How we are continuing our EDA:
We are continuing our exploratory data analysis by organizing our results at both the national and state levels to identify broader trends as well as regional differences. In addition, we are planning to incorporate data on student suspensions to provide a deeper perspective on school climate and disciplinary practices, which may help contextualize other educational outcomes in our dataset. This added layer of analysis aims to uncover new patterns and strengthen the foundation for our final thesis.
Thesis:
Racially-based harassment in U.S. schools remains persistently high across all states, highlighting a nationwide equity challenge in educational environments. However, our analysis reveals a consistent inverse relationship between the level of school-based support—such as counselors, psychologists, and security staff—and the frequency of race-related harassment incidents. These findings suggest that strengthening student support infrastructure may play a critical role in reducing race-based harassment and fostering safer, more inclusive learning environments.
To explore the relationship between school support staffing and reported harassment, we constructed a log-log regression model using total school support (sum of counselors, psychologists, and security guards) and reported harassment allegations per 100 enrolled students. The resulting regression line (𝑦 = −0.331 − 0.401𝑥) indicated a negative association, with an R² of 0.11, suggesting that higher levels of student support staff are weakly but significantly associated with lower harassment rates. While the model explains only a modest portion of the variance, this trend aligns with theories that greater support infrastructure may contribute to safer school climates. Nonetheless, causality cannot be inferred due to the observational nature of the data.
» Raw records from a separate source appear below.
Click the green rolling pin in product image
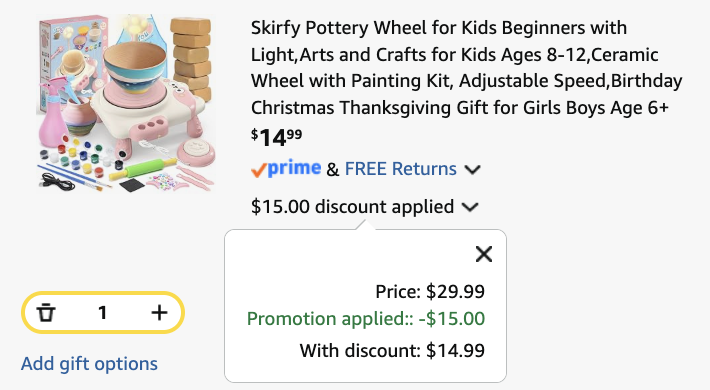The width and height of the screenshot is (710, 390). point(143,169)
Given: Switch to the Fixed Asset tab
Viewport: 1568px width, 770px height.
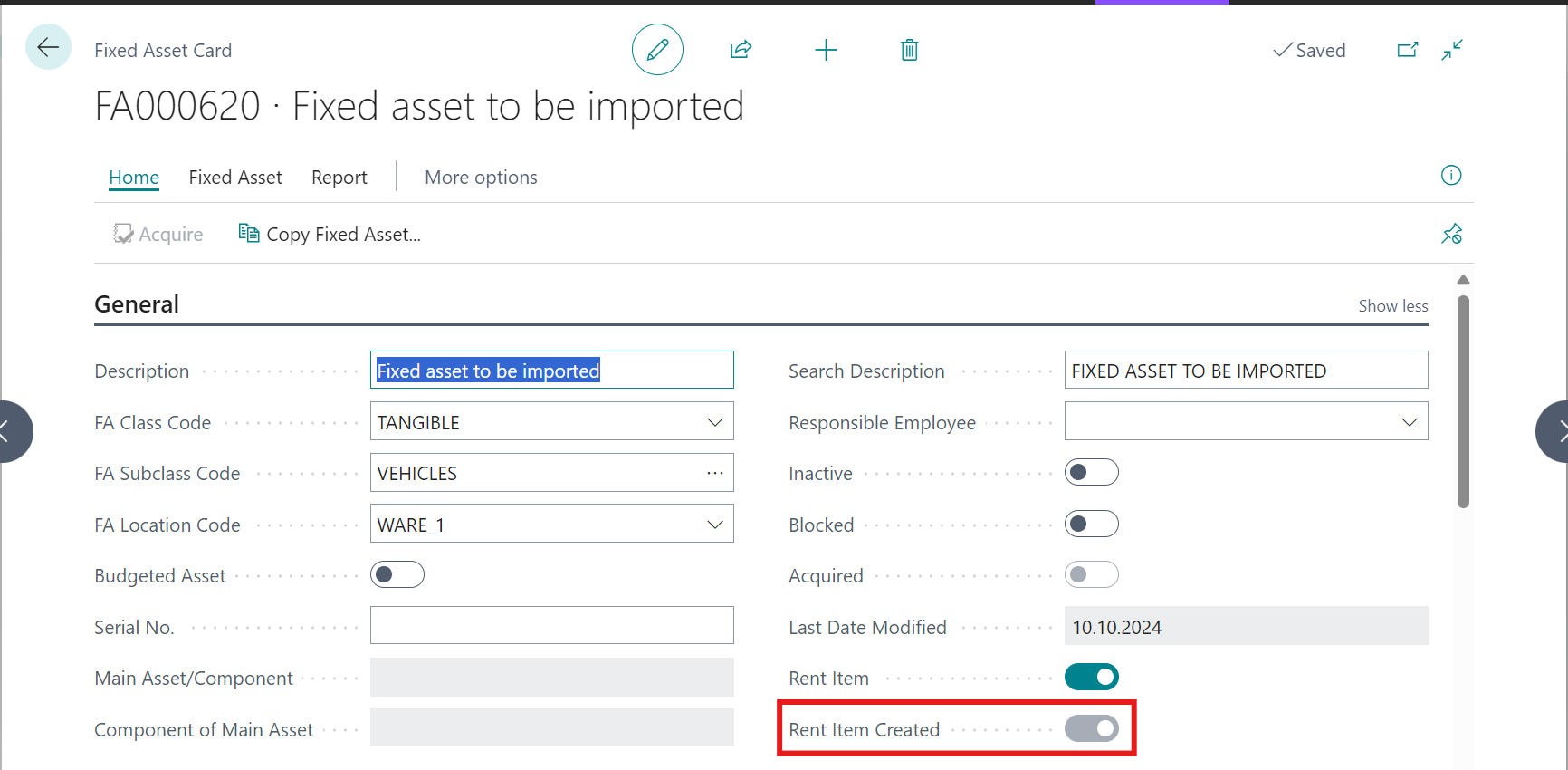Looking at the screenshot, I should pyautogui.click(x=235, y=178).
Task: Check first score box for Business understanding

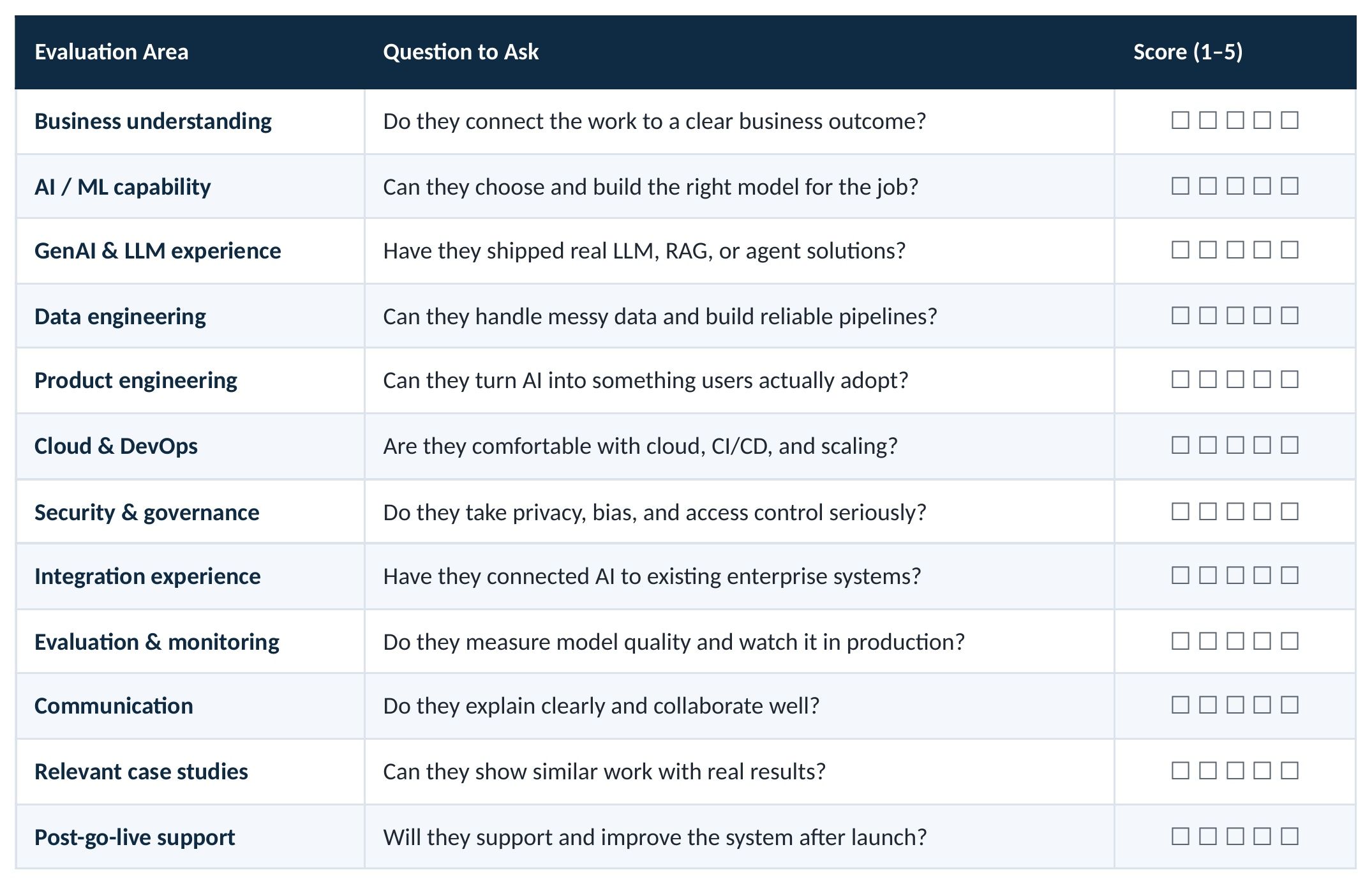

How we are planning to polish our visualizations:
To polish our visualizations, we plan to use the ggpubr package to enhance our visualizations by adding informative titles, clear axis labels, and publication-ready themes. We’ll also incorporate statistical annotations (e.g., significance stars) and customized color palettes to make the plots more interpretable and visually appealing. This will help effectively communicate key patterns and support our thesis.
We are also planning to use the gt package to create clean, well-formatted tables that clearly present our summary statistics and model results. This will include adding descriptive titles, column labels, and footnotes where needed. We are also planning to apply formatting features like bold text, color coding, and number precision to highlight key values and improve readability.